I have a simple table with a primary key. Most of the read operations fetch one row by the exact value of the key.
The data in each row maintains some relationship with rows before and after it in the key order. So when I insert a new row I need to read the 2 rows between which it is going to enter, make some computation and then to insert.
The concern, clearly, is that at the same time another connection may add a row with a key value in the same interval. I am covered if it is exactly the same value of the key as the second insert would fail, but if the key value is different but in the same interval the relationship may be broken.
The solution seems to be to lock the whole table for writing when I decide to add a new row, or (if possible, which I doubt) to lock an interval of key values.
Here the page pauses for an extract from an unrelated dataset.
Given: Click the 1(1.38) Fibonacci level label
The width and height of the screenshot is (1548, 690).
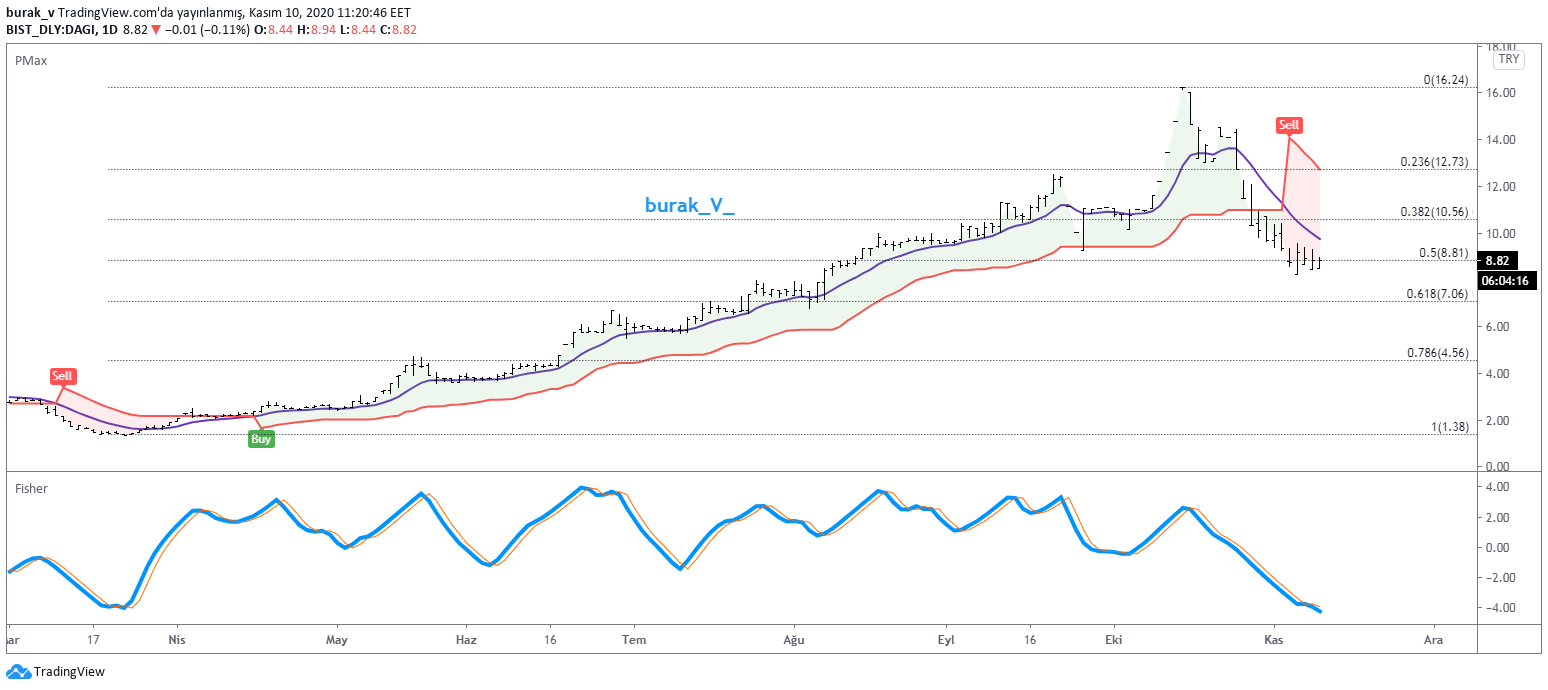Looking at the screenshot, I should (1448, 427).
Yet I'd prefer that read-only transactions would not be blocked at that time.
I am using ODBC with libodbc++ wrapper for C++ in the client program and IBM DB2 free edition (although the DB choice may still change). This is what I thought of doing:
- start the connection in the auto-commit and default isolation mode
- when need to add a new row, set auto-commit to false and isolation mode to serialized
- read the rows before and after the new key value
- compute and insert the new row
- commit
- return back to the auto-commit and default isolation mode
Will this do the job? Will other transactions be allowed to read at the same time? Are there other/better ways to do it?
BTW, I don't see in the libodbc++ i/f a way to specify a read-only transaction. Is it possible in odbc?
EDIT: thanks for the very useful answers, I had trouble selecting one.